Imagine that you are enjoying a pleasant holiday cruising along the Leeds and Liverpool Canal. You have rented a narrow boat from Pennine Cruisers, and have sustained yourself happily for three days using the provisions contained in the welcome pack, plus one pub lunch at The Old Swan in Gargrave.
On the fourth day you wake up looking forward to a breakfast of toasted rye bread and local honey, when you remember that, following one glass too many of rhubarb wine last night, you threw the last of the rye bread at a passing family of tufted ducks. You decide to embark on the one mile walk into Barnoldswick (known for being the largest town in the British Isles not to be served by any A roads) to find a bakery.

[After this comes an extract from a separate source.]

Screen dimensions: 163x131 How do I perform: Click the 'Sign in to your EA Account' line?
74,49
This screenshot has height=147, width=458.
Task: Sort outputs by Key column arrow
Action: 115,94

On your way there, you are passing a dry stone wall when you notice a man sitting on the other side looking lost and dishevelled. On closer inspection, you realise that it is the English composer and impresario of musical theatre, Andrew Lloyd Webber.
You ask if he is alright and he tells you that he is trying to get to Stoffen Spektakel, the European fabric fair, to buy some curtain material for his nephew. Upon further questioning, you discover that he left his Hampshire home six weeks ago on foot, with no transport or accommodation arrangements, no luggage or passport, and no idea of the direction he should be going. As he emerges from behind the dry stone wall, it becomes apparent he also has no trousers.
Unsurprisingly, he has missed Stoffen Spektakel by 17 days.
You send him home in a taxi and continue with your holiday.
What Andrew Lloyd Webber’s sorry tale illustrates is that it’s no good having a goal if you don’t have a clear plan to achieve it.
Getting a tetanus jab
In a 1965 study of Yale students, researchers were looking at how to convince more of them to get tetanus vaccinations.
Two strategies they tried were a booklet about how tetanus is transmitted and graphic photographs of people suffering with tetanus.
Neither strategy was effective at boosting vaccination rates.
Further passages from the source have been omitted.